Mari and Dave from the Latimer Community Art Therapy group also spoke about the purpose and value of art therapy. They discussed how they and others set up a free service to help children begin to address the horror of the events they had witnesses in the fire, while at the same time - very belatedly - starting to work at arms lengths with social service. They talked about the art pieces created by the children and young people to express themselves. They also discussed their experiences of being temporarily locked out of the local community venues by Kensington and Chelsea Tenancy Management Organisation, when they expected support for the work they were doing.
Glyn Robbins, Housing Worker and member of Defend Council Housing, juxtaposed how vilified social workers would have been if the blame for this tragedy could have been pinned on them rather than media reaction to members of the establishment. Glyn noted that while we could be at a turning point for social housing after fresh commitments given to non-market housing by the Labour and Conservative party leadership, things were far from certain to improve. He talked about the broken promises of Communities Minister, Sajid Javid, who claimed that the residents of Grenfell and other social housing tower blocks would have 'whatever it takes' to keep them safe, reneged upon almost every day since. He talked about our collective responsibility as social workers and public servants to keep Grenfell Tower and its legacy on the agenda when it fades from media attention.
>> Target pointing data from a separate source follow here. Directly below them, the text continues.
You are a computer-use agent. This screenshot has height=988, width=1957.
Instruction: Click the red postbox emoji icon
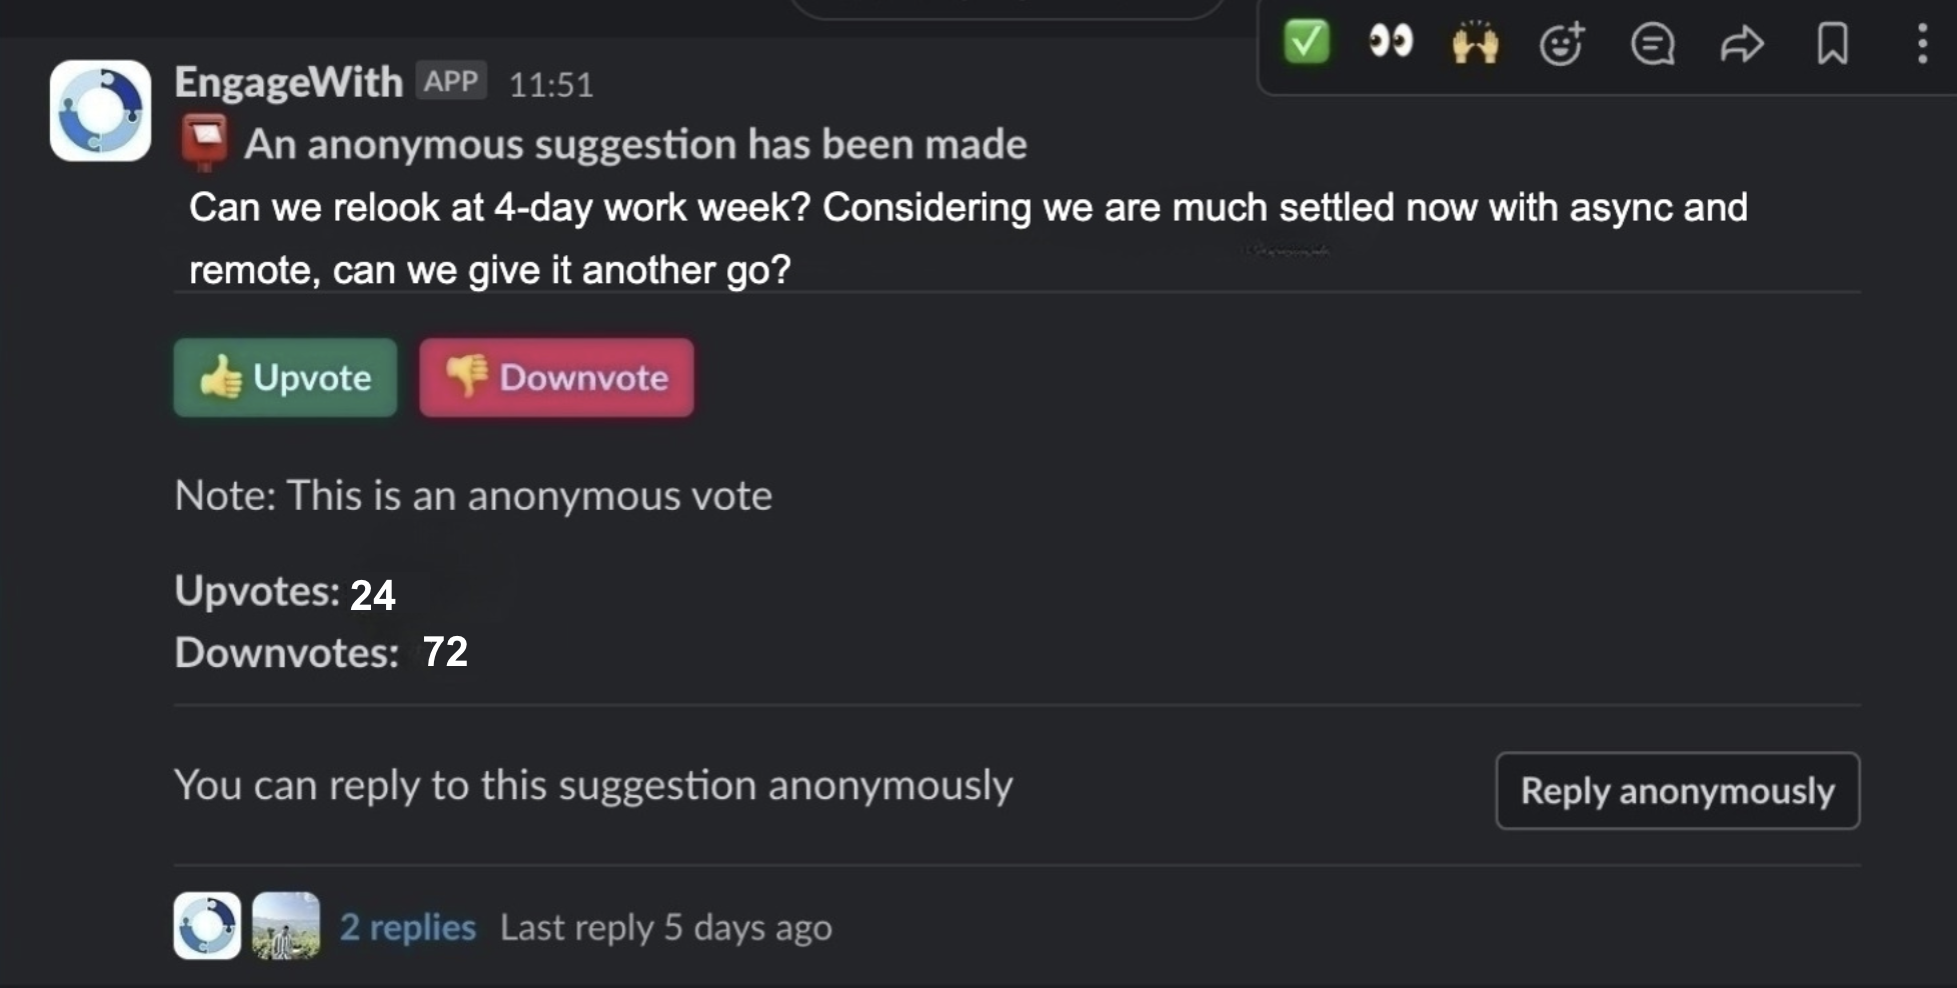(x=204, y=143)
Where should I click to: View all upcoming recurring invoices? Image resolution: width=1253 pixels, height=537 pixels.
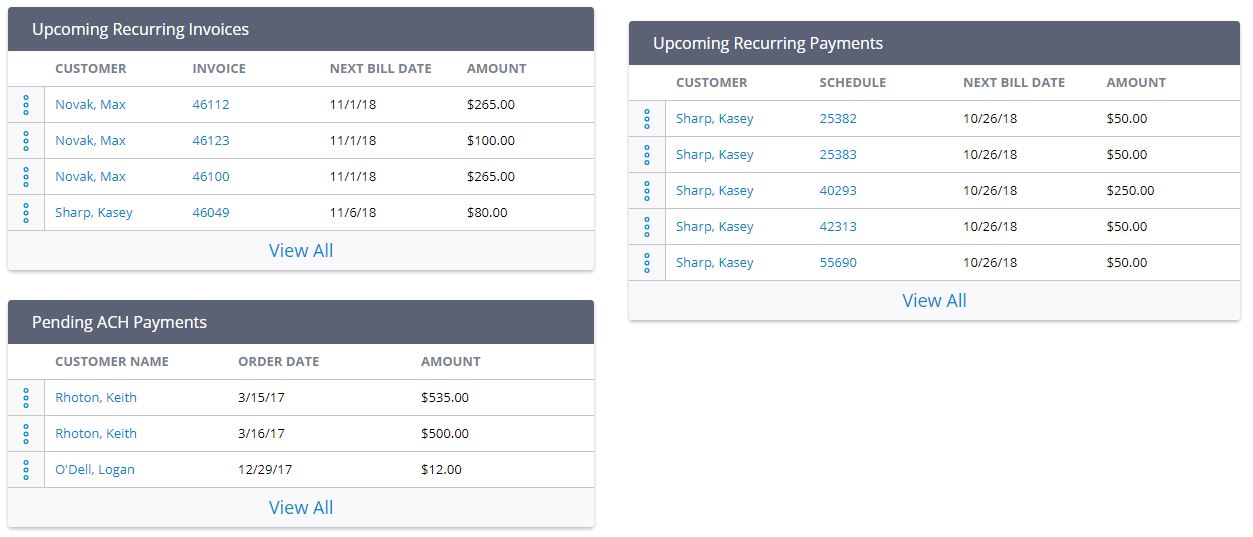click(301, 251)
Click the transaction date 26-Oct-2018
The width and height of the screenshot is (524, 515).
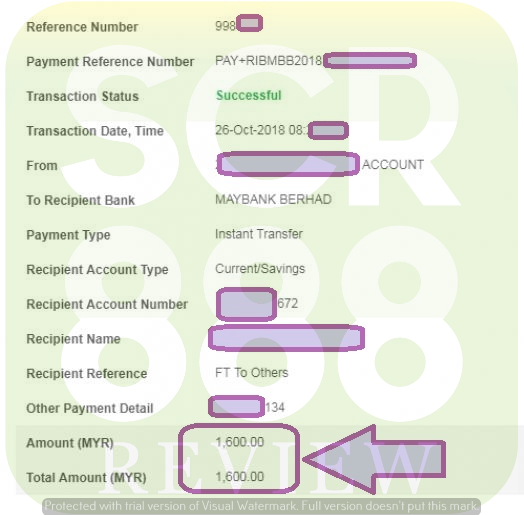(x=250, y=130)
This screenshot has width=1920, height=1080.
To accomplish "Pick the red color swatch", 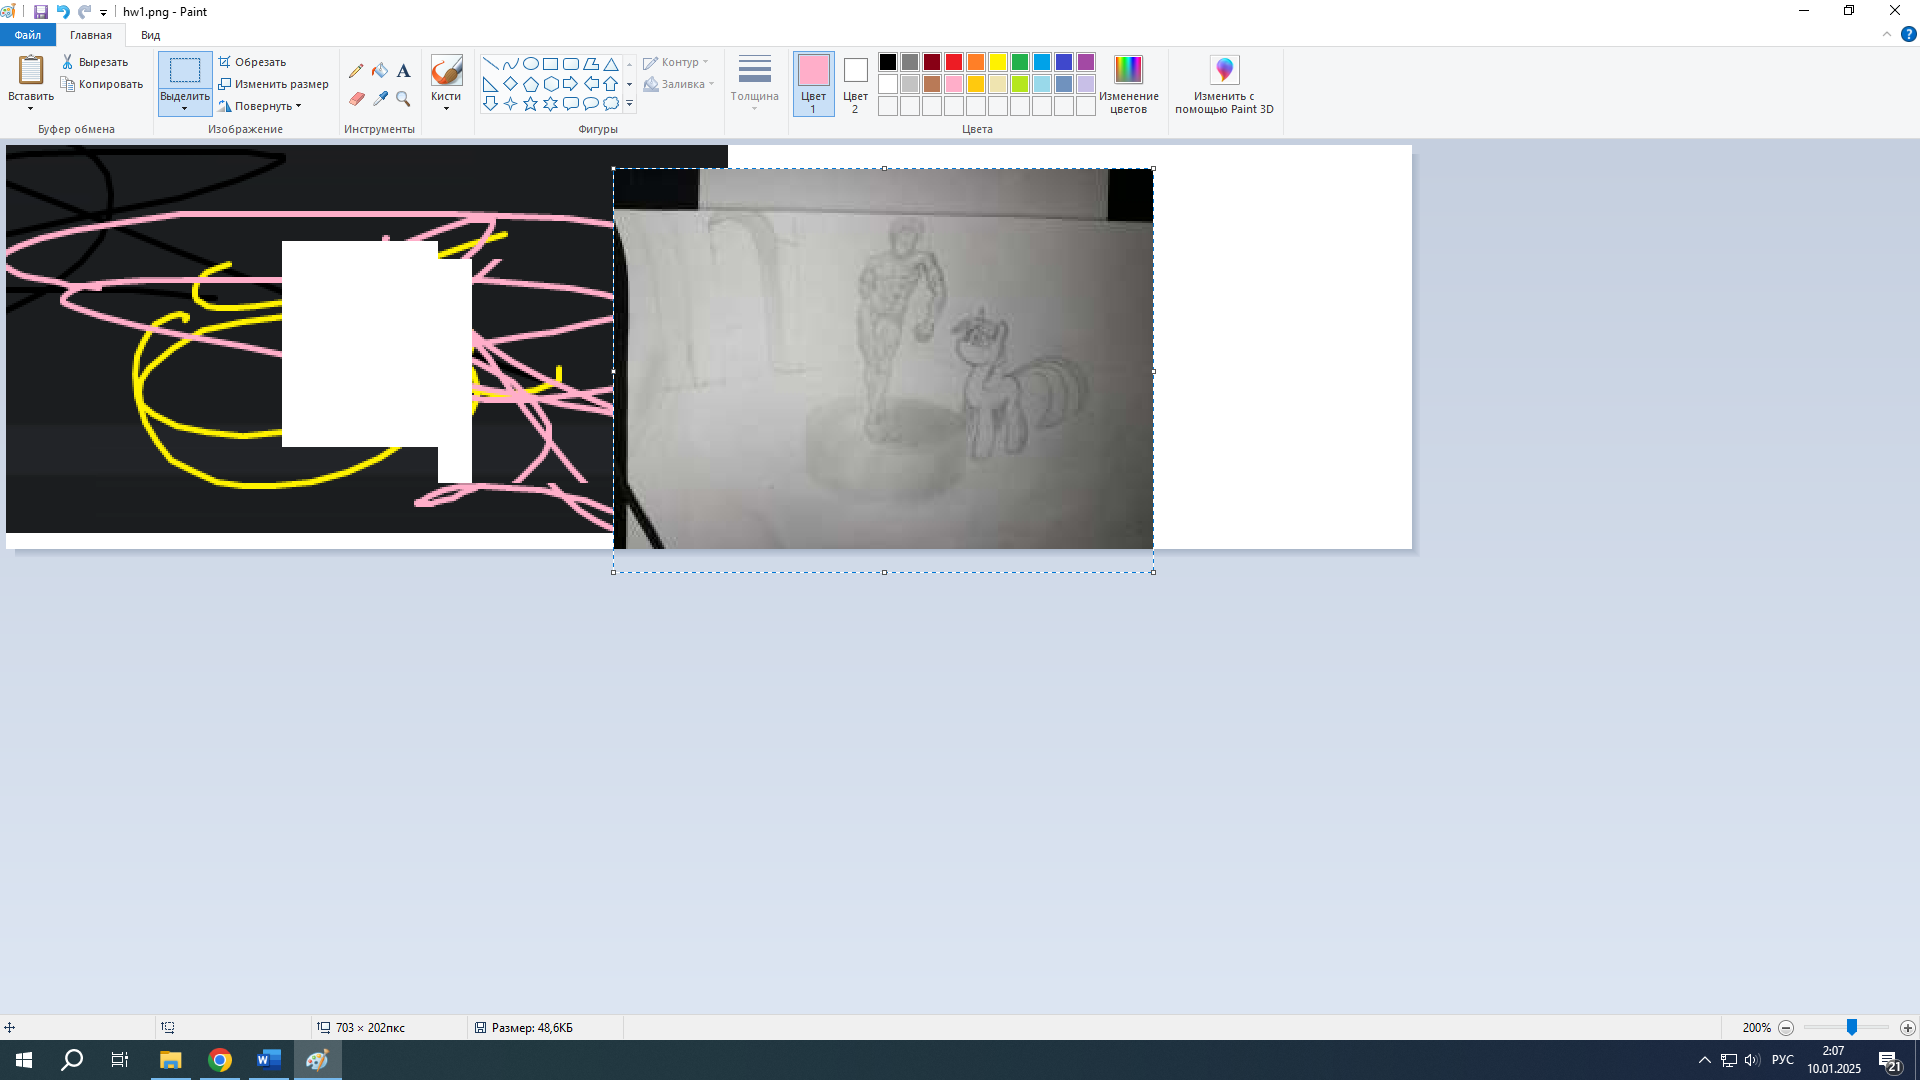I will (954, 62).
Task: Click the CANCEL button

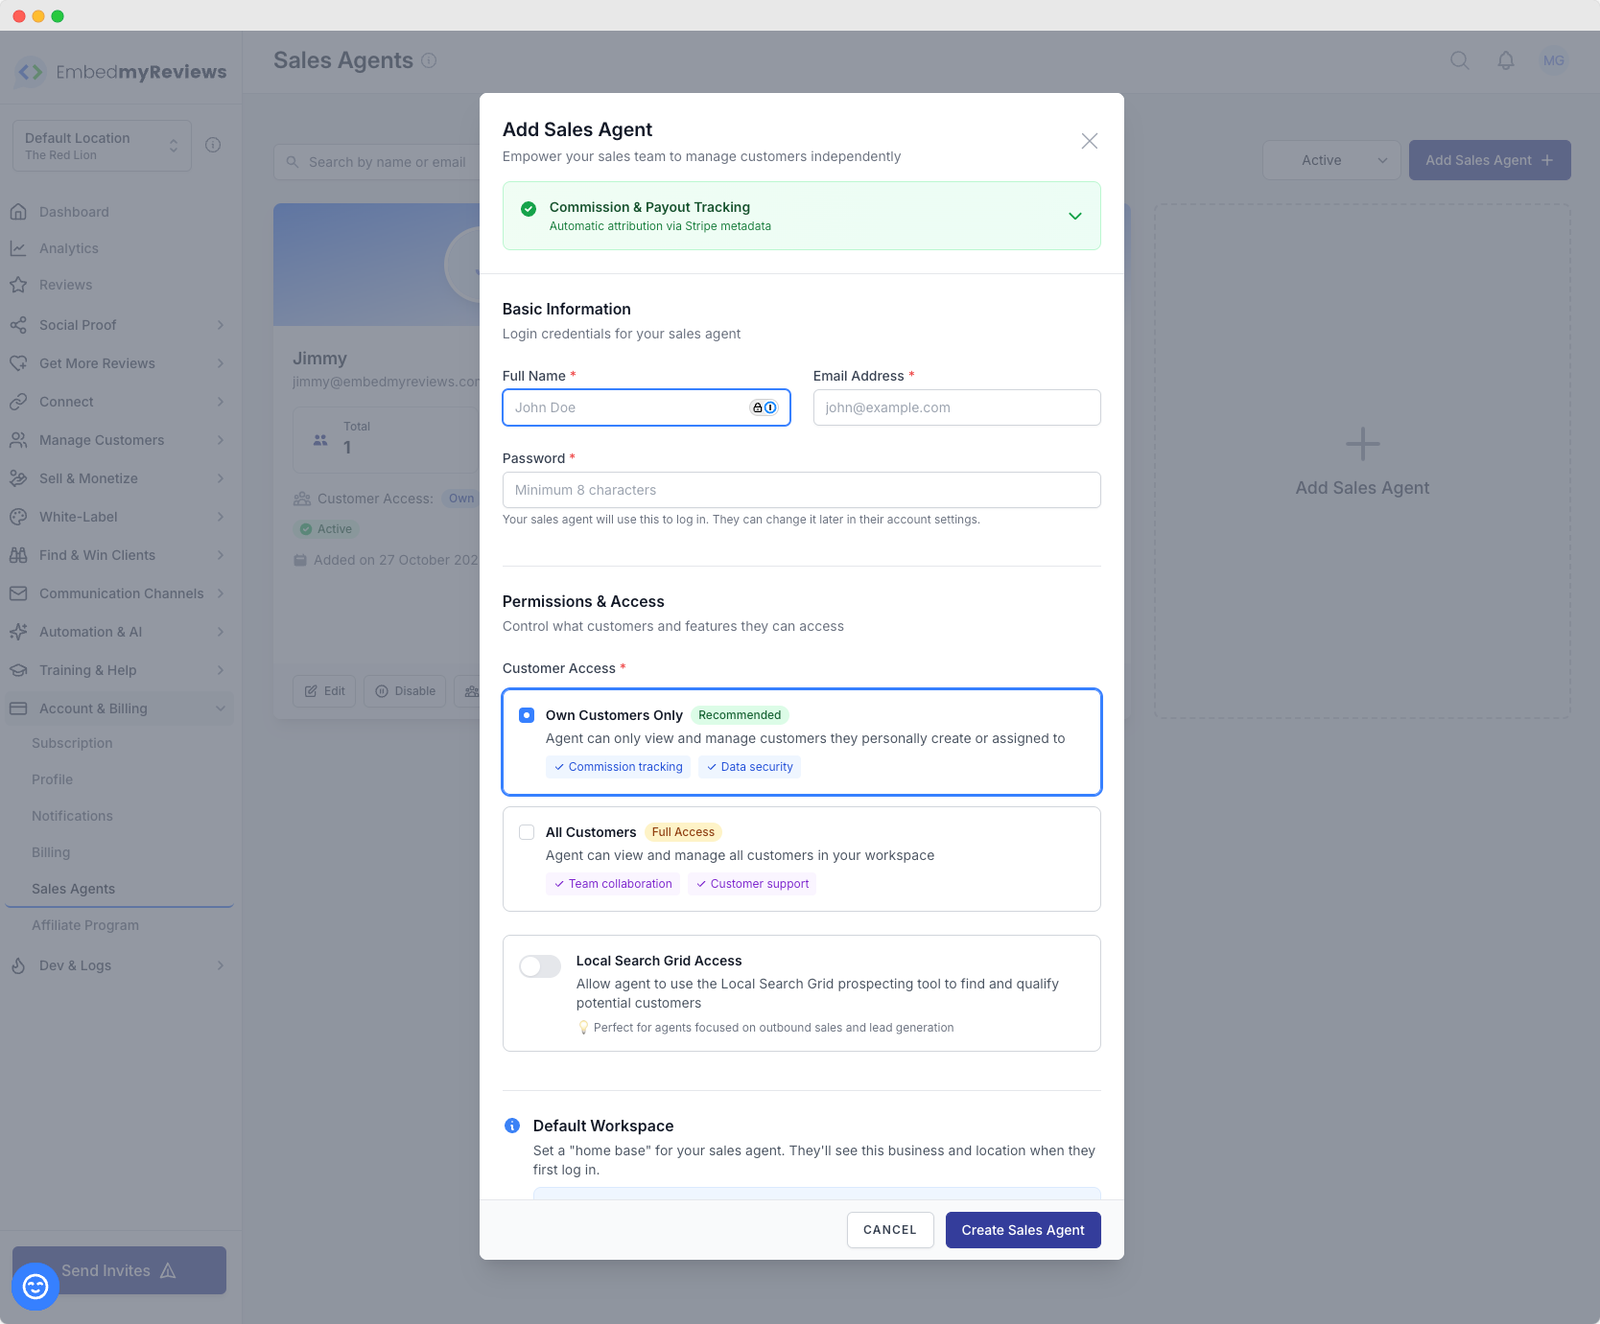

A challenging debate followed with plentiful contributions and questions: was Grenfell was an example of 'Corporate Murder'?; how were social workers perceived by the community around Grenfell Tower?; questions of how to rejuvenate a divided, underfunded social work in the face of dire social need; how to bring back the spirit of community social work; how social workers and housing officers might work in partnership together when often pitted against one another; how to keep the debates alive about defending public services and working class communities alive.
All those present were invited to the Grenfell Tower Silent Protest in Kensington, this Saturday on 14th October and were encouraged to keep the debate about Grenfell, Social Housing and Public Services alive in their workplaces and communities. Those from different community &housing campaigns and social work organisations pledged to work together.
One of the most telling contributions was from a social worker who lives in North Kensington (though who practices in another borough). She looked at the signs for free art therapy when walking through her local community and longed to put up a sign saying 'free social work'. Why is state social work, so divided from the communities of which it should be a part?